I am travelling to the US and UK to discuss my ideas on monetary policy with some of the best economic minds in the world, including former World Bank chief economist Joseph Stiglitz, Harvard academic Jeffrey Frankel and IMF chief economist Olivier Blanchard.
“Banking system is fraught with moral hazard,” says former Kiwi regulator.
“Inevitable that regulators will push retail banks to core functions
I met yesterday with David Mayhew, currently a London barrister working briefs regarding the scandalous manipulation of the Libor rates by Barclays.
David was born and raised in New Zealand before embarking upon a successful career in London. You may know him as a former member of the New Zealand Securities Commission, and he was the Commissioner for Financial Advisors.
He has fascinating insights on what has gone wrong with banking in many parts of the world.
He summed it up by saying that the authorities around the world went along with retail banks fusing with merchant banks, then gobbling up ever larger proportions of income and wealth, because they believed banks were creating value in the economy for the benefit of nations.
Events in recent years show they were not. The profits were fictitious. In the end, many of the banks managed to privatise large increases in profits and then socialise the losses which had been disguised.
He believes the current system is fraught with moral hazard, probably caused by retail banking services being subsumed by the ostensibly more profitable investment banking arms of major banks. The dominance within banks of interests loyal to the investment branch, rather than depositors, meant the fortunes of the banks were divorced from the interests of their depositors. The hazard they caused to retail depositors by investment banking practices was small beer to those who were in control of the banks.
Given that the privileges and profits enjoyed by the big banks from investment banking were allowed based upon the erroneous view that value was being added, it seems inevitable that regulators and economies will push retail banks back towards their core functions, and require them to avoid the moral hazard that bank bailouts have shown arise from highly leveraged and risky investment banking practices.

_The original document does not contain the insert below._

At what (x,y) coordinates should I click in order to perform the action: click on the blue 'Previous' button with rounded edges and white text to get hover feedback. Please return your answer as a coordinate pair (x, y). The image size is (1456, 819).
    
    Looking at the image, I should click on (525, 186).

New Zealand has to date been spared the worst excesses of banking practice around the world, but the fresh look overseas at what separation there should be between retail and investment banking may translate to rules internationally that have relevance in Australasia too.
This is yet another dent in the increasingly discredited “efficient market hypothesis” which underlies National’s economic management. They say let markets rule themselves and a thousand flowers will bloom. Sell off SOEs, deregulate the RMA and all will be okay.
Yet the economies that have done the best in recent decades not only regulate where necessary but also use the power of the state in concert with private enterprise to ensure their economy thrives. The ‘voodoo economics’ derided by Mr Joyce have worked in economies which are now more successful than New Zealand.